La abitano questi tre personaggi, interpretati da Edoardo Pesce (“Faccio un uomo piuttosto pavido e debole che potrebbe essere uno dei Mostri di Risi”), Camilla Filippi (“E’ una storia che fa riflettere sulle azioni dei genitori che si ripercuotono sui figli”) e infine Guido Caprino (“Il mio è un personaggio controverso che compie una sorta di processo alle intenzioni”).
La stanzaTutto comunque è partito dagli Hikkikomori. “Mi hanno dato la possibilità di approfondire il tema della reclusione volontaria. Sono persone che non vogliono confrontarsi con il mondo esterno. Ragazzi che non riescono ad avere questo confronto e finiscono per chiudersi in casa.
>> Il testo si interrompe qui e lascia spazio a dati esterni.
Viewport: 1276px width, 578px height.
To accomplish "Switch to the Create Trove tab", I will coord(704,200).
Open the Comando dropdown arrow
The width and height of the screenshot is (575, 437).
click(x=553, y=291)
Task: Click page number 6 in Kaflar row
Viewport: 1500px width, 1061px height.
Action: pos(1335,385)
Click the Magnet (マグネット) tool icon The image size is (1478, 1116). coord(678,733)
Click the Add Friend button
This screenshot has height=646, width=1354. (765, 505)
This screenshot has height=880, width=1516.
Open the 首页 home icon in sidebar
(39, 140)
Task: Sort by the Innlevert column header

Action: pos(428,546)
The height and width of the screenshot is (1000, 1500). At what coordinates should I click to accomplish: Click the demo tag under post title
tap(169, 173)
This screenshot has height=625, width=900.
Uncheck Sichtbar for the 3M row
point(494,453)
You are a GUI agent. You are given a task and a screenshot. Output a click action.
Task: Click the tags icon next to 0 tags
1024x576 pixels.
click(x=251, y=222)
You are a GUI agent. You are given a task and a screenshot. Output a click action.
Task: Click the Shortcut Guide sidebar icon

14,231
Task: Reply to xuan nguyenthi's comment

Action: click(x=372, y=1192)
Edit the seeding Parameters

E’ un mondo affascinante che ho studiato e ho pensato anche al rapporto di questi adolescenti con i propri genitori. Penso anche che spesso i genitori sbagliano, ma se noi li guardiamo con gli occhi degli adulti li perdoniamo”.
Infine il regista conclude: “Mi spaventa che, dopo questo periodo, i ragazzi non saranno abituati ad andare al cinema. Ho paura che ci possa essere una pigrizia mentale e culturale che possa degenerare”.